◆ **What to produce**: For the entries below, state how many lines contain the string "sheet". Add nothing else.

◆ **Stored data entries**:

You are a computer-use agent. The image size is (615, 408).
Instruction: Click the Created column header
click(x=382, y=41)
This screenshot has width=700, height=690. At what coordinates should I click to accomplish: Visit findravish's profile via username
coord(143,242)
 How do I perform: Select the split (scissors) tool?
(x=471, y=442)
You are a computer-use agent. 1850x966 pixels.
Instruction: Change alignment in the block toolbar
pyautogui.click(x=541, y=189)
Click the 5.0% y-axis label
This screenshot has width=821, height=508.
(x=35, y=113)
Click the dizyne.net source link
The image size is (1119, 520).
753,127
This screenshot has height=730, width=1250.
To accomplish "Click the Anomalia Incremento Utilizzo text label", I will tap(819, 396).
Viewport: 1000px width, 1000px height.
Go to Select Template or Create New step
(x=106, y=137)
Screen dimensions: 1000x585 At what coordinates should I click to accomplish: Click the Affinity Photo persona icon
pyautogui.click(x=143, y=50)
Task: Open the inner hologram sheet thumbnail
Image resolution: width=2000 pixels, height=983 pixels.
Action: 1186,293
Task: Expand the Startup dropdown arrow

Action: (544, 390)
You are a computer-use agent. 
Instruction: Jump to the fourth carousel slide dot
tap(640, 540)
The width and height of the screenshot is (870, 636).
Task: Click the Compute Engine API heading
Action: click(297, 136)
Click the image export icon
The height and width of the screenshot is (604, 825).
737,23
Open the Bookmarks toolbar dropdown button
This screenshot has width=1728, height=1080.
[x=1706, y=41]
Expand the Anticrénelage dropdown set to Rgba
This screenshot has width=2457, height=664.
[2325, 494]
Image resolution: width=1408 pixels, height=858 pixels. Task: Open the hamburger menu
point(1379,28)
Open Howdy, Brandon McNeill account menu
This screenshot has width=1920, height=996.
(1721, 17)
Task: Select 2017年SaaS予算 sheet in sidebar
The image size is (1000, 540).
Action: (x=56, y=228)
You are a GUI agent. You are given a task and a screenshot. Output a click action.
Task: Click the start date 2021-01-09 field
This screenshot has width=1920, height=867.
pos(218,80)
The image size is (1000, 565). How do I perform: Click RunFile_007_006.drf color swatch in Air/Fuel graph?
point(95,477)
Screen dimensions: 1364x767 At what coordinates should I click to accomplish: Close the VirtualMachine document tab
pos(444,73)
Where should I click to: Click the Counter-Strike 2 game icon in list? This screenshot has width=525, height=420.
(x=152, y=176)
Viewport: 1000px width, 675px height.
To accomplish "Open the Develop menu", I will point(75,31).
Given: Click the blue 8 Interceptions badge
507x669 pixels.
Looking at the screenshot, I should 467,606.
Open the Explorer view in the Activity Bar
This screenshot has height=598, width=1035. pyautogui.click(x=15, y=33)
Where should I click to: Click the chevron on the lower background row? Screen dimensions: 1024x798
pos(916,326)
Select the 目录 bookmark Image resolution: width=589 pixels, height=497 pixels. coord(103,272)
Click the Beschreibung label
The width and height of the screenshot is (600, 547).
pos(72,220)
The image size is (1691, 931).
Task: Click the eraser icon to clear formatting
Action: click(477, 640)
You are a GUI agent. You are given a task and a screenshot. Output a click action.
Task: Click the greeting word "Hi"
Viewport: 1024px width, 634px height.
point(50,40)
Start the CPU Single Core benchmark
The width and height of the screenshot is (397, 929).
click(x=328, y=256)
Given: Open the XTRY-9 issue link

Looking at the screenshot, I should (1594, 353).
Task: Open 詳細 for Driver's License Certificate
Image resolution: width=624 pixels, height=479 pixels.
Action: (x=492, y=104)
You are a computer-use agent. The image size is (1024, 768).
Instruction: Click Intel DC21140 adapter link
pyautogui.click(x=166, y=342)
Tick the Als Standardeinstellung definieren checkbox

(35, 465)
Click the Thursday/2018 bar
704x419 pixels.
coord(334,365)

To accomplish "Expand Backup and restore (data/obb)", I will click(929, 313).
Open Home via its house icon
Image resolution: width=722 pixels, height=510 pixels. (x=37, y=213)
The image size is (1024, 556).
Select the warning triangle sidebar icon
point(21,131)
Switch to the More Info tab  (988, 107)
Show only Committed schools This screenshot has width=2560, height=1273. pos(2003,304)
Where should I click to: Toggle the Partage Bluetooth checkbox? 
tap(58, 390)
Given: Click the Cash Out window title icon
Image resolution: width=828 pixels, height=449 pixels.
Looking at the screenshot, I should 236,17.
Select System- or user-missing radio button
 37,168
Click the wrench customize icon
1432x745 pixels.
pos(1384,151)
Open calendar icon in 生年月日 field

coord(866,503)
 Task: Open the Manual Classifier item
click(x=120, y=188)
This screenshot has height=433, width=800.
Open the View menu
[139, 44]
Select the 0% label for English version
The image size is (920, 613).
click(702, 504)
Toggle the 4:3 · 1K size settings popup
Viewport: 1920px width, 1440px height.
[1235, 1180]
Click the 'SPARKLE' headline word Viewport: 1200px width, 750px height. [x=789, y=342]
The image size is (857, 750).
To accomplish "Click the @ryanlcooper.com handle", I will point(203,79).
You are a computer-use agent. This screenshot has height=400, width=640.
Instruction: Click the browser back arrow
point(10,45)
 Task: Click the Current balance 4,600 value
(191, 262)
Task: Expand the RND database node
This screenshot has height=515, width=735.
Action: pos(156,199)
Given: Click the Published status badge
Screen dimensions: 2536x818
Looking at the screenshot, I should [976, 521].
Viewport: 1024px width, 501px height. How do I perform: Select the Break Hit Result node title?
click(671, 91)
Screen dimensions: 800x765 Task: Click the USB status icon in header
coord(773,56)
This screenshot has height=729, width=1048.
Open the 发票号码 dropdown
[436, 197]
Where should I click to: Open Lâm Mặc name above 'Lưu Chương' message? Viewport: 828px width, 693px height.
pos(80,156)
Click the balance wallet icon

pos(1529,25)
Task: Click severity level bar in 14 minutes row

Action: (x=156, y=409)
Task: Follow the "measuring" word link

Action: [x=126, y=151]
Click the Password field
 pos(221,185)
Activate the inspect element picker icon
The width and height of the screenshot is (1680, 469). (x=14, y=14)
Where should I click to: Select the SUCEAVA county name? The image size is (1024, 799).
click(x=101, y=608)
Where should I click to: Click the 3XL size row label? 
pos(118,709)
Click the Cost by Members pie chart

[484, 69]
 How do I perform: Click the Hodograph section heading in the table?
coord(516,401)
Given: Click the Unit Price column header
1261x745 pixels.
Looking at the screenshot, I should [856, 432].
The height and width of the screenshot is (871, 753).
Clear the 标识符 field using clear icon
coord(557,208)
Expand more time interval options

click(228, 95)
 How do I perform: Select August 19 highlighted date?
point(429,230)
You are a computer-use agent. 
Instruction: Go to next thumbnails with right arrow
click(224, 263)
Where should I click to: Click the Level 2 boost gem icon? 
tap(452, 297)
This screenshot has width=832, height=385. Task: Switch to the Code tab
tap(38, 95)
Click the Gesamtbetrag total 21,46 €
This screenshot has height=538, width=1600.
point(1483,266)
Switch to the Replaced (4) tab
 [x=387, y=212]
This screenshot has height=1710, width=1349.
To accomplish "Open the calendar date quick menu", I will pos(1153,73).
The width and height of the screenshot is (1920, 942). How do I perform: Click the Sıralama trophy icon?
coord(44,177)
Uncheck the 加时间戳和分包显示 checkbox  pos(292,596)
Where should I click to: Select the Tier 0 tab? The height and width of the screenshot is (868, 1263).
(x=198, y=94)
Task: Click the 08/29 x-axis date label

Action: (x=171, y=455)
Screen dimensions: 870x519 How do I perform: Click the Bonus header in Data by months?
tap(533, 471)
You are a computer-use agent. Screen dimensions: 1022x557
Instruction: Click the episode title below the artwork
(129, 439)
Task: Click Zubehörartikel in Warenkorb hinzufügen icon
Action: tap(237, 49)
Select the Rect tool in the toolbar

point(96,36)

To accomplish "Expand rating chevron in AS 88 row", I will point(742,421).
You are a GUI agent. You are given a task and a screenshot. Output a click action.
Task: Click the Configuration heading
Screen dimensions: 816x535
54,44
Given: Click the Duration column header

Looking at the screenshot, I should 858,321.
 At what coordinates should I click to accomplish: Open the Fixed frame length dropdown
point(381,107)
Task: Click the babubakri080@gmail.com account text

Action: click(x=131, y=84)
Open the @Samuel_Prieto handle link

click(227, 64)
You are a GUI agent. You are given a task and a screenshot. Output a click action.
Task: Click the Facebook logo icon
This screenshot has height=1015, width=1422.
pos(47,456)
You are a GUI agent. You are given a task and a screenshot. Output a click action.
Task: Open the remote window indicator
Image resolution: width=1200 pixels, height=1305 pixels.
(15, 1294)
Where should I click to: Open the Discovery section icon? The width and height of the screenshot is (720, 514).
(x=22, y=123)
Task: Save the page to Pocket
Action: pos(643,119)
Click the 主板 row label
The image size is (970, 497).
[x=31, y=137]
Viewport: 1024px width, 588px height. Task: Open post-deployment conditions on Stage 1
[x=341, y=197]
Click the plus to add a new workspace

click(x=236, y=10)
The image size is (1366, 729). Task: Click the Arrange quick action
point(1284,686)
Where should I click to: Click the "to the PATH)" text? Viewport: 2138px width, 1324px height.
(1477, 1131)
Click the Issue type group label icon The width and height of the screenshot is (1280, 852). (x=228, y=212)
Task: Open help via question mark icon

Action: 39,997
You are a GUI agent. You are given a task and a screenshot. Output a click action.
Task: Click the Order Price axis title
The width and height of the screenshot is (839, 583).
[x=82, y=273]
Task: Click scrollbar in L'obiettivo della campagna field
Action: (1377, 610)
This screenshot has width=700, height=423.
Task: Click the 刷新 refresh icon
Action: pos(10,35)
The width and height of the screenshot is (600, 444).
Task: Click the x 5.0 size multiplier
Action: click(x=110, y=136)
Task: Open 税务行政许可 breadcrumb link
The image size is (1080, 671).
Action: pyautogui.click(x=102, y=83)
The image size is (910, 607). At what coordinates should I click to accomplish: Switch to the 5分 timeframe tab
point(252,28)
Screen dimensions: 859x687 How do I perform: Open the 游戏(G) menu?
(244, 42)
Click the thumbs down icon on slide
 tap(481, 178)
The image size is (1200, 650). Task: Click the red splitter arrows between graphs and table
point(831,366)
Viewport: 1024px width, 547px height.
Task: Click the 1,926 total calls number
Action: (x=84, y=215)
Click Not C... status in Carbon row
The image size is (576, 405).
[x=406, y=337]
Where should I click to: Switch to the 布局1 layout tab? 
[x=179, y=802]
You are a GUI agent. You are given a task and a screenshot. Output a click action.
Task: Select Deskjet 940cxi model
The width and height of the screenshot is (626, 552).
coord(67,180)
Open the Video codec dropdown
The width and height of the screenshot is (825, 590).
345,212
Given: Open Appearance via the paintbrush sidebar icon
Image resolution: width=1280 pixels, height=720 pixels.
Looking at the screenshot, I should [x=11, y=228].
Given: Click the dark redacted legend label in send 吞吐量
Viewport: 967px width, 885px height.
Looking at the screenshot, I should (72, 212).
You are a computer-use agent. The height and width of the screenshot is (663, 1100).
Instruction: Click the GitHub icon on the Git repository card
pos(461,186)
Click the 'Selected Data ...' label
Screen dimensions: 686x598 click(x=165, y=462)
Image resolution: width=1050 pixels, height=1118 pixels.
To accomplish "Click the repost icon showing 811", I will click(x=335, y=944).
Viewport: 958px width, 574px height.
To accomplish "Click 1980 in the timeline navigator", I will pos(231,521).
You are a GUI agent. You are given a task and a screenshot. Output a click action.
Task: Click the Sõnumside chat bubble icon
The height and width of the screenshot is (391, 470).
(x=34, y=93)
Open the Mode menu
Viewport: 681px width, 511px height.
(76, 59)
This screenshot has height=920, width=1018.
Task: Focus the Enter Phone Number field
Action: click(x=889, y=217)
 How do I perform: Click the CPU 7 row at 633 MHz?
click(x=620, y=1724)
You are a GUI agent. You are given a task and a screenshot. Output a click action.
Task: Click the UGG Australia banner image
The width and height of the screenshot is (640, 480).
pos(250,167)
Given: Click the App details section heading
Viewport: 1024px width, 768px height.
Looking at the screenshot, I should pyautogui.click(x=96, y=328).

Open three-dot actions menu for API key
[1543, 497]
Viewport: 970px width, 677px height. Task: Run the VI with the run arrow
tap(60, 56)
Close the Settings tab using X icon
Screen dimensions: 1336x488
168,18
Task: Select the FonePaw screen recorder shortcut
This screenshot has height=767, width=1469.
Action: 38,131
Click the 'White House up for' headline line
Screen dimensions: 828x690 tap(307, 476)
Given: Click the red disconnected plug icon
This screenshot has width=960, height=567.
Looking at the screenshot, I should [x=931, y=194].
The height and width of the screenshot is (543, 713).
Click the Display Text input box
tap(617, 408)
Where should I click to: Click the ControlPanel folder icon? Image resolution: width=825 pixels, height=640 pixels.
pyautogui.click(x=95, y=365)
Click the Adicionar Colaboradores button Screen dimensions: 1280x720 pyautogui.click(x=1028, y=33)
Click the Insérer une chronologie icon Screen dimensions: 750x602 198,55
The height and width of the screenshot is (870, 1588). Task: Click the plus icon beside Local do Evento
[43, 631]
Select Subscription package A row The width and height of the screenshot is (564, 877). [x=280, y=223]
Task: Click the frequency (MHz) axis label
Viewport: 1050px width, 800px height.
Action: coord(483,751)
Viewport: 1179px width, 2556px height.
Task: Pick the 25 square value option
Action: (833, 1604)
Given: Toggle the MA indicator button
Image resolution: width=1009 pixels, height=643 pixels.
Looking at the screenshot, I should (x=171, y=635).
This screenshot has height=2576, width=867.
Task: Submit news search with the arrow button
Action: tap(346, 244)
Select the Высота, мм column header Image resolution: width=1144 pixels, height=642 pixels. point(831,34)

◆ **Written response**: 2